Summary
In Slavin v. City of Glendale, 97 Cal.App.2d 407, 411, 217 P.2d 984, the plaintiff sought to recover damages from certain individuals who were police officers of the city of Glendale for an alleged assault and battery.
Summary of this case from Davis v. KendrickOpinion
Docket No. 17314.
May 9, 1950.
APPEAL from a judgment of the Superior Court of Los Angeles County. Kurtz Kauffman, Judge. Affirmed.
Action for damages for personal injuries resulting from an assault and battery committed by police officers. Judgment for defendants on sustaining demurrer to third amended complaint, affirmed.
Paul S. Crouch for Appellant.
Henry McClernan, City Attorney, and John W. McElheney, Deputy City Attorney and City Prosecutor, for Respondents.
The appeal herein is from a judgment entered after the sustaining, without leave to amend, of a demurrer to the third amended complaint. Plaintiff's complaint alleges damages resulting from an assault and battery committed by certain police officers of the city of Glendale. To the original complaint, defendants demurred on the ground that the city was not liable for the type of tort alleged, and that plaintiff had not filed a verified claim for the damages, as required by the city charter and ordinance. This demurrer was sustained.
Likewise a demurrer was sustained to an amended complaint, the second count of which named the individual defendants without specifying them as police officers of the city. A second amended complaint was held demurrable without leave to amend as to the city, and with leave to amend in respect to the individual defendants. This complaint, in the first count made additional allegations of estoppel to excuse plaintiff's failure to file a written claim. Thereafter a third amended complaint was filed similar to the preceding pleading except that the city of Glendale was no longer named as a defendant; the factual basis for an estoppel was expanded, and in the second count the allegation that the individual defendants were "of the city of Glendale," was omitted. Demurrer thereto was sustained without leave to amend. Judgment was then entered for the respondents.

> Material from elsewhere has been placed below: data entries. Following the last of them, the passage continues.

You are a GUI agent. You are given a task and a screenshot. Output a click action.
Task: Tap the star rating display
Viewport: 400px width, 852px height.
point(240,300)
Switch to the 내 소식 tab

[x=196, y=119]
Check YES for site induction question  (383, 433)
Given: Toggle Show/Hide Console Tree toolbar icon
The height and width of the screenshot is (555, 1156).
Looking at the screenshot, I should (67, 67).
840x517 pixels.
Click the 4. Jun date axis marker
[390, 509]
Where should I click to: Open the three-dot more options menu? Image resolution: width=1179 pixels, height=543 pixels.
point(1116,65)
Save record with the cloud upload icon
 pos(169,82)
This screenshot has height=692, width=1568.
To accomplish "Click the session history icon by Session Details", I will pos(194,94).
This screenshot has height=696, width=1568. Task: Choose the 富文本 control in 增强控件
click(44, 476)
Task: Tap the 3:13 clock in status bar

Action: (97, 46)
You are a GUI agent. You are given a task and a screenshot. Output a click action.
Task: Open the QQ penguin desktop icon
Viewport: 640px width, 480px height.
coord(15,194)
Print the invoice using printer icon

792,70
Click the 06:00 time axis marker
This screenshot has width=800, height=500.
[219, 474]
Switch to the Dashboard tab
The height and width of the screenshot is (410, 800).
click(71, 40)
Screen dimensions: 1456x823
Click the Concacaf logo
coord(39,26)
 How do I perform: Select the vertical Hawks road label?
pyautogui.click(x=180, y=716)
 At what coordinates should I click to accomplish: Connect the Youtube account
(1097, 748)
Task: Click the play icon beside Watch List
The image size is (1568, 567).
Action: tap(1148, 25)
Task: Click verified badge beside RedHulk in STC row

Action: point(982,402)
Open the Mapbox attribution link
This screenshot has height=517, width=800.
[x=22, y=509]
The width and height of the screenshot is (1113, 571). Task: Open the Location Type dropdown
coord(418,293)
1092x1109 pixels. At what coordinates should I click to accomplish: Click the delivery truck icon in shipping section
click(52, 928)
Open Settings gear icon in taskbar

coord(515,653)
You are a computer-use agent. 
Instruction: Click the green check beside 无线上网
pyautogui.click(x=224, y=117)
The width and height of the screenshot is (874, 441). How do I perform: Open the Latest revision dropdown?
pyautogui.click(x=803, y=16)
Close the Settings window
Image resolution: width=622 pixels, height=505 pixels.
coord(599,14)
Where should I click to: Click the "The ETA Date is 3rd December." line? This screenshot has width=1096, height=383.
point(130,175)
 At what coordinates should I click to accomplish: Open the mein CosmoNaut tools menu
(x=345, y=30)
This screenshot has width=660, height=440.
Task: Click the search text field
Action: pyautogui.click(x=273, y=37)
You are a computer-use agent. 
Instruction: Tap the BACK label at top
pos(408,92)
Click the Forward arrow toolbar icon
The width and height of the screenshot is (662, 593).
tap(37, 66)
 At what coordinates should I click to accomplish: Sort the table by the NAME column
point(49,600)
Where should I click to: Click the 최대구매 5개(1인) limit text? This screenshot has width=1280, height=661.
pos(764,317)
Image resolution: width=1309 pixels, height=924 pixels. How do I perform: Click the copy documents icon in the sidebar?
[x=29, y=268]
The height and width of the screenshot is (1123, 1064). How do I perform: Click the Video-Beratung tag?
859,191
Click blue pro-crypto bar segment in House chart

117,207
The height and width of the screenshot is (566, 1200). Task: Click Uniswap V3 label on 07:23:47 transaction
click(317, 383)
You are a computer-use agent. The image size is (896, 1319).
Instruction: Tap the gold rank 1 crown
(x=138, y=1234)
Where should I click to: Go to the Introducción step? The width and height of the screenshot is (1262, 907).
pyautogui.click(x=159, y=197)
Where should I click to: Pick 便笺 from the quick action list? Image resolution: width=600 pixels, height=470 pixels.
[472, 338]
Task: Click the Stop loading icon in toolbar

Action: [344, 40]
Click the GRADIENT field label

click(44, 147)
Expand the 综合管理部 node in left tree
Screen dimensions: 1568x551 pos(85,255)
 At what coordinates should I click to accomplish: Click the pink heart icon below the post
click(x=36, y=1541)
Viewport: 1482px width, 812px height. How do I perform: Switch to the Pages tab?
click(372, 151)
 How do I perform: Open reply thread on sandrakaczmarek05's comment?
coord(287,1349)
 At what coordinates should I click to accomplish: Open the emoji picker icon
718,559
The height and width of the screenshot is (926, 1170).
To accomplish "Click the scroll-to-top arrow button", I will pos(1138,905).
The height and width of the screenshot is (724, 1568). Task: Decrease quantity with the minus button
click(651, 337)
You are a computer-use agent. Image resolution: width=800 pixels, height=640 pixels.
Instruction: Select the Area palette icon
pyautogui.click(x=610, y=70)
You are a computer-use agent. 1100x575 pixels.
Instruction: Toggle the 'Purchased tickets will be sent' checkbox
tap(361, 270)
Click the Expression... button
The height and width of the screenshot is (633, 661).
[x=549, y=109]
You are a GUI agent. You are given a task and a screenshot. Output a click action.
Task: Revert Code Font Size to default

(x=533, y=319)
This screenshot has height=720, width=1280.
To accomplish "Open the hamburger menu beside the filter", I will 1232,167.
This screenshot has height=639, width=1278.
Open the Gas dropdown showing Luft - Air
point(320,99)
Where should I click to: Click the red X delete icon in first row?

[1] As stated in appellant's brief, the first question involved in this appeal is, "Did the failure of the appellant to file a claim with the City of Glendale and its officers preclude the appellant from maintaining her first cause of action?" Amplifying this point appellant argues that "the claim she has against the respondents is not the usual ordinary type of claim which should (under the city ordinances) be filed"; that it has been held in other states that in certain exceptional cases, nuisance, for example, plaintiff could maintain action although the required claim had not been filed. Appellant cites no California cases on the subject, and the cases from other states are in no manner similar to the present litigation.
Answering this contention, respondents quote article XI, section 5 of the charter of the city of Glendale, as amended, providing that "No action shall be brought on any claim or demand for money or damages against the City or any Board, Commissioner or officer thereof, until a demand for the same has been presented as provided in this Charter or by ordinance and rejected in whole or in part." (Italics added.) Ordinance No. 2100 enacted June 27, 1946, provides that "All claims for damages, founded in tort," against the city "or any board, commissioner, officer or employee, must be in writing, verified and presented to the City Clerk, and to the . . . officer or employee against whom it is intended to bring the action, within ninety (90) days after the tort from which the damages arose"; further that "No action shall be brought against the City . . . or any . . . officer or employee thereof" unless such claim has been presented as required, and rejected in whole or in part.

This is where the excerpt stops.